When we scored our first goal that night I was like a monkey and we ended up winning 3-0. The Maltese players were clearly in awe of us when they played a team from the ‘English’ Football League.

After scoring my first goal, I was hungry for more. Two weeks later I scored twice in the second leg on the track as we won 4-0.

If Zurrieq was a gentle introduction to European football for me, the prospect of playing our second-round opponents Real Zaragoza took things to a new level. At that time they were a top Spanish club. They qualified for the ECWC by beating Barcelona in the Copa del Rey. In the opening round of the Cup Winners Cup tournament, they defeated Roma after a penalty shootout.

There were no expectations on our shoulders, just excitement at the opportunity. While we were flying to Spain, several busloads of Wrexham fans set off on a marathon bus trip from North Wales to Aragon. Among them was my brother Stuart. My biggest fan – Dad – missed my two away games in Europe. He had no passport and had never traveled abroad or even flown on an airplane.

On the evening itself, La Romareda was packed with more than 27,000 fans. As in many Spanish stadiums, the dressing rooms were underground and we had to go through these seemingly endless underground tunnels before finally arriving at the bottom of a set of stairs that you climbed to reach the pitch. Looking up you could see the light, already hear the sound. As I climbed up, I thought, “You’ve arrived! European football!”

As we went upstairs, certain black and white images came to mind: grainy shots of George Best climbing the steps of an iconic European stadium, possibly Benfica. The camera followed him up and out onto the pitch, amid the din of a packed stadium. That felt like Steve Massey’s “Georgie Best” moment.

In any case, we weren’t overwhelmed on the pitch.

Zaragoza fans, wanting to express their dismay, displayed thousands of white handkerchiefs. In Spanish football, this gesture symbolizes deep emotions.

Ahead of the second leg, I was interviewed by local newspaper The Leader and asked what I think our fans could expect. I promised readers the boys would be up for it and playfully implied there would be “fireworks”. In my defense, the game took place on November 5th.
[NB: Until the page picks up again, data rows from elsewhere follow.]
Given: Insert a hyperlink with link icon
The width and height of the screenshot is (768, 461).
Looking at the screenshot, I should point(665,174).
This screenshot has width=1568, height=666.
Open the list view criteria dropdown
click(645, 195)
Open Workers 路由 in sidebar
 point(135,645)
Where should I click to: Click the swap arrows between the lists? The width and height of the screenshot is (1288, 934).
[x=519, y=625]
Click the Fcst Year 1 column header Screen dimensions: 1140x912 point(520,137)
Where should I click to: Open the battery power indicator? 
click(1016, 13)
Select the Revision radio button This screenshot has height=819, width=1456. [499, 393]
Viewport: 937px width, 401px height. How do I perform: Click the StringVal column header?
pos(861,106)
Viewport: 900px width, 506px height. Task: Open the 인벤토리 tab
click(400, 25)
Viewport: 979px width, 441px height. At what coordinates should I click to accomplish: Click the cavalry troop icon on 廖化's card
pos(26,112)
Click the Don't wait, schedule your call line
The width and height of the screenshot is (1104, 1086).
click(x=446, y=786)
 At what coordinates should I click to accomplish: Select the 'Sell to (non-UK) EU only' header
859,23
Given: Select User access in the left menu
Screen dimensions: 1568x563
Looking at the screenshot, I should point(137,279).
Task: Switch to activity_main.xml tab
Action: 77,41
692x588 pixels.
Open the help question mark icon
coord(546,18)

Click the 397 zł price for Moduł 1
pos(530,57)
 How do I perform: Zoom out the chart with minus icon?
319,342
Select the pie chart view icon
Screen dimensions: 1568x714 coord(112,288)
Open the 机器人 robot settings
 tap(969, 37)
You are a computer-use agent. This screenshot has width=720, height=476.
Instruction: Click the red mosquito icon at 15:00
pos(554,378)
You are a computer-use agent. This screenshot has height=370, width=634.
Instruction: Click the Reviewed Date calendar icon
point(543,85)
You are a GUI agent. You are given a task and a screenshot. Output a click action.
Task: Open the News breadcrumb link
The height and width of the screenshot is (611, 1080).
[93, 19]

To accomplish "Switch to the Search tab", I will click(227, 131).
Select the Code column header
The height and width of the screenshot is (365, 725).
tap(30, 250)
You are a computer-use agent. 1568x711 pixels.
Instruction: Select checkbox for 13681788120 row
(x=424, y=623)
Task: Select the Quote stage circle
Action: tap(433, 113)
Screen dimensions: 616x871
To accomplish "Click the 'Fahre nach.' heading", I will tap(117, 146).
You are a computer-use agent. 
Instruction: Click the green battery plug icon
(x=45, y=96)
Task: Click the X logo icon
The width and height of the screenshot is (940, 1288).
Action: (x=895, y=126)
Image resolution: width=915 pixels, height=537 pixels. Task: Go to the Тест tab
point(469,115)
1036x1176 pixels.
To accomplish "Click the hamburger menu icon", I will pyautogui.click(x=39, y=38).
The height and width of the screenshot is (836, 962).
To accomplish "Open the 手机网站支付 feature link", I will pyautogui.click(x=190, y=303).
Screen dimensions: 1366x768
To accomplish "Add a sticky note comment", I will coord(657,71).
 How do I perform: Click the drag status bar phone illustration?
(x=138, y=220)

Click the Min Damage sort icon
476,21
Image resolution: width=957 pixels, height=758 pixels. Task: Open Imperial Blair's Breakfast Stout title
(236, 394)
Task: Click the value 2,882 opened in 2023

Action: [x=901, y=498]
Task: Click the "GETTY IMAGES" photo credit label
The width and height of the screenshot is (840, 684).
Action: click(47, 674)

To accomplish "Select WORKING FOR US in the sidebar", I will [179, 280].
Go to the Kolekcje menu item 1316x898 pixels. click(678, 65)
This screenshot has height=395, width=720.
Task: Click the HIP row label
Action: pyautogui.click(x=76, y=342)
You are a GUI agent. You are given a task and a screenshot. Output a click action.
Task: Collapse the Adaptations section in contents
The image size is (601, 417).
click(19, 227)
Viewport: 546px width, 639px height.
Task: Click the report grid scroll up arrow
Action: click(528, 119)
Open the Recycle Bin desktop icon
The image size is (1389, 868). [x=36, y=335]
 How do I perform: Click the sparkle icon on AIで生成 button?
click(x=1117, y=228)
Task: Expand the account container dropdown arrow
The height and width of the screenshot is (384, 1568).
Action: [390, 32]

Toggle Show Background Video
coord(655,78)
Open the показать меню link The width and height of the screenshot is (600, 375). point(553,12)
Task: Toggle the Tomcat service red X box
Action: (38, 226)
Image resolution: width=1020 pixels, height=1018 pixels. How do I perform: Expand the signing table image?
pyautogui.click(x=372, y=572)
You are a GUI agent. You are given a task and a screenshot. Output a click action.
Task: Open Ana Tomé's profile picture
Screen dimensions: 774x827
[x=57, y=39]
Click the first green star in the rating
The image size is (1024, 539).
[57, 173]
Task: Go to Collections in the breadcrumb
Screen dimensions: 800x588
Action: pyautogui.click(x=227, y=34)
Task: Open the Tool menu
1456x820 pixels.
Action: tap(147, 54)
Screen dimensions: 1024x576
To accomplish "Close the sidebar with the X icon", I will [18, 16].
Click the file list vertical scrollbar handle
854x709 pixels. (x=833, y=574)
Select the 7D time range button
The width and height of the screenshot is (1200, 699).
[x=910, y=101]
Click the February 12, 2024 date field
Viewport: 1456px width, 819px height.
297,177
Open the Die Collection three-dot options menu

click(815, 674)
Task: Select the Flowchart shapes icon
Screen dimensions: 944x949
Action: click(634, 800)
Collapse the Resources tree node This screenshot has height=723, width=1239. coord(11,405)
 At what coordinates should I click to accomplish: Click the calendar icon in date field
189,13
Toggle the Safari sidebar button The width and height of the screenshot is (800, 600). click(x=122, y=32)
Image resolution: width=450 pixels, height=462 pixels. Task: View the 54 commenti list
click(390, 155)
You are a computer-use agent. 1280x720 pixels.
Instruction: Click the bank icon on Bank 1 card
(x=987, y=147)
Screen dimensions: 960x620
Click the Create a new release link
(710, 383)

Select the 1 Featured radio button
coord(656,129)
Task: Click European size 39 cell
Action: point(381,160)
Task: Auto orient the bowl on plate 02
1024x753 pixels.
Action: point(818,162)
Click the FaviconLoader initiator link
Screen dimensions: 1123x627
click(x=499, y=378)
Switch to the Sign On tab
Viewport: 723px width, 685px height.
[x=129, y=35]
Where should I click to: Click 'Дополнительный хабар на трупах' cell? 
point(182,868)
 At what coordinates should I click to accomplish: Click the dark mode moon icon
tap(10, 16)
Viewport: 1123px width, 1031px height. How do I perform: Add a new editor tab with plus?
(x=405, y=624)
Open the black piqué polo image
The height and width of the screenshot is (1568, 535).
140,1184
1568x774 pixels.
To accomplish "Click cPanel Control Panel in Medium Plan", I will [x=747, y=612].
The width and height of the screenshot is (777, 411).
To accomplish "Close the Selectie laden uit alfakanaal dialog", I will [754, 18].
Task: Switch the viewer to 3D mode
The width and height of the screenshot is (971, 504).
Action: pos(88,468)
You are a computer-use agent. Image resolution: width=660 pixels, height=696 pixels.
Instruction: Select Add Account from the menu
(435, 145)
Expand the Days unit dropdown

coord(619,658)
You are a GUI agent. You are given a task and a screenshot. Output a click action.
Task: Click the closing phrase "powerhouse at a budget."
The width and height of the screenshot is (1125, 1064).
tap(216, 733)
Because one side of the site was cordoned off, 14,550 crowded the racetrack that night. I have no idea how the goal line stayed 0-0 until the end of regular time. Zaragoza goalkeeper Antoni Cedrun made several great saves, particularly against the great Jim Steel who was in top form that night.

The extra time brought an unbelievable swinging spectacle. Zaragoza broke one of our attacks in the 98th minute and scored through Patricio Nazario ‘Pato’ Yáñez Candia, a loan Chile international who had come on as a late substitute minutes earlier.

However, we hit back less than five minutes later when I hit home an instinctive batter (on the packed Kop end) after a ball deflected at my feet. When I got that equalizer, I would have been in the crowd without safety fences. I would probably still walk now.

Within two minutes, the momentum changed again as “Pato” casually scored his second goal.

Still, we refused to lie down and I was involved in our second equalizer, first with a heel, then a left-footed hook cross. Steve Buxton equalized. He was a part-time player, coming straight from work to the pitch. The stuff of dreams.

Unfortunately, that was it with the goals. 0-0; 2-2… We were eliminated on away goals.

When I think back to my time in North Wales, it’s that first year that I look back on fondly.

Eight of my 17 goals have come in cup games, four in ECWC, still a Wrexham European record!”